A recent letter of support signed by over 40 voting rights organizations, including the Native American Voting Rights Coalition and the American Civil Liberties Union, states: “The Act takes significant steps towards achieving the equal political opportunities envisioned by Frank Harrison and Miguel Trujillo when they bravely sought to exercise their first right of citizenship over seventy years ago.”

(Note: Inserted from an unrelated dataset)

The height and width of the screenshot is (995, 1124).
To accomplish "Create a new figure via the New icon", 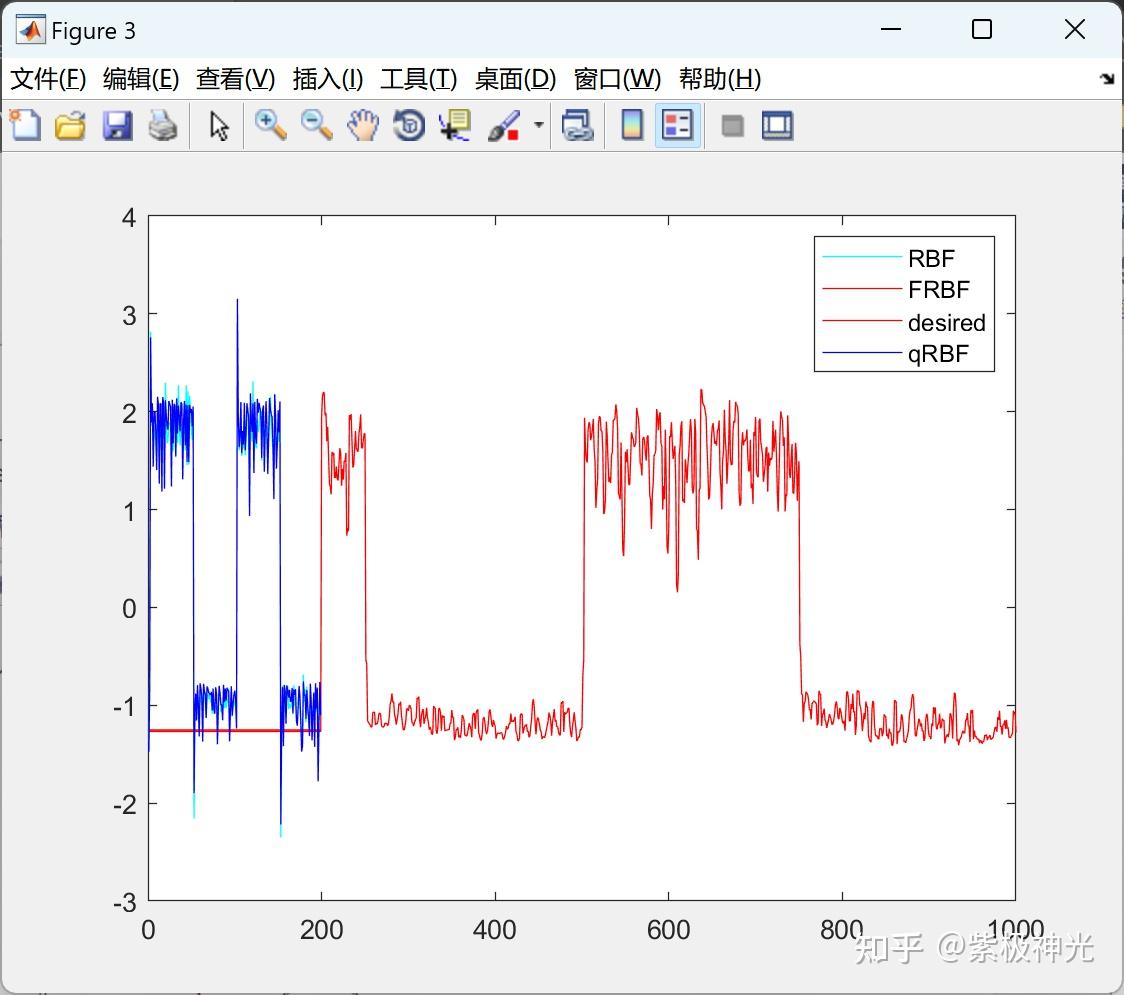I will pyautogui.click(x=24, y=125).
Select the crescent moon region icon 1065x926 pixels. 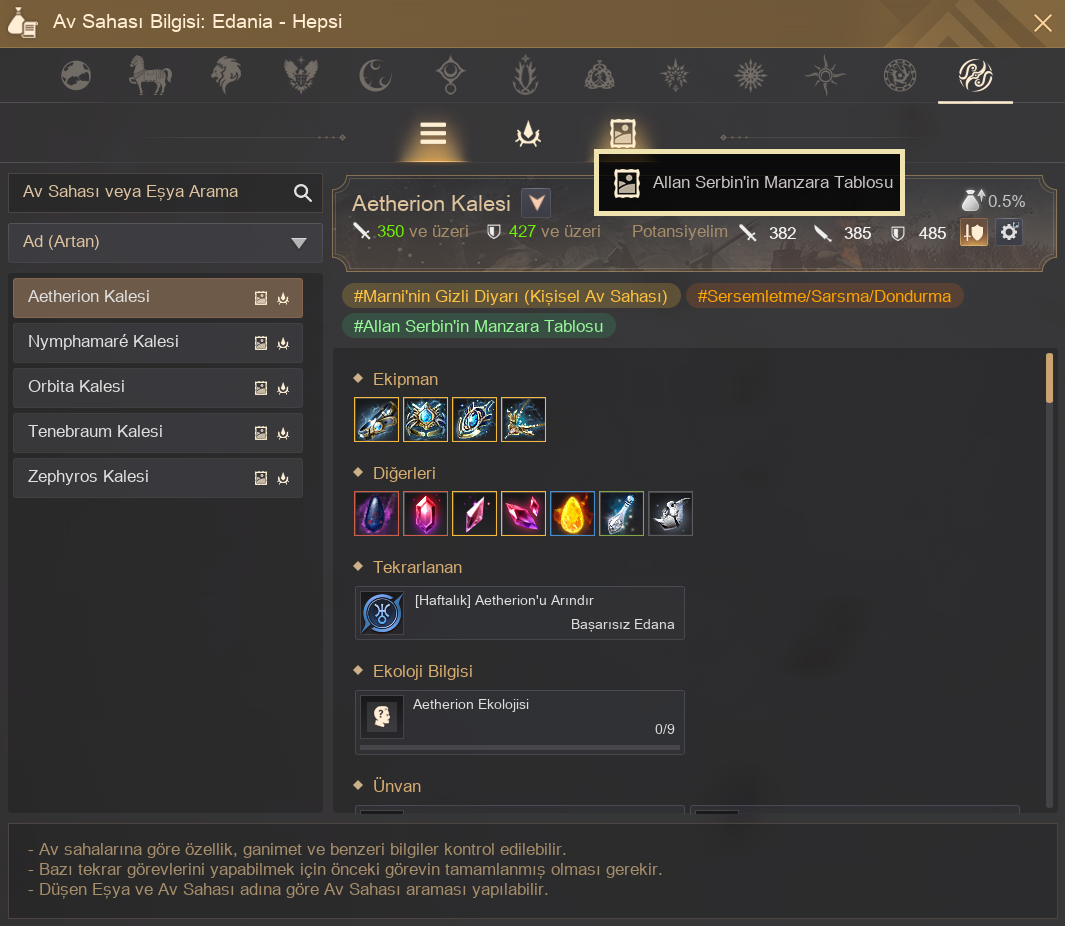click(x=375, y=75)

“We know the importance of making our voices heard and exercising our right to vote,” said National Congress of American Indians President Jefferson Keel. “As tribal leaders, we often discuss what we can do to motivate our tribal citizens to vote, but one of the problems is that voting is simply harder for our citizens than it is for others. This legislation would help change that, and we hope Congress will move quickly to enact this important legislation.”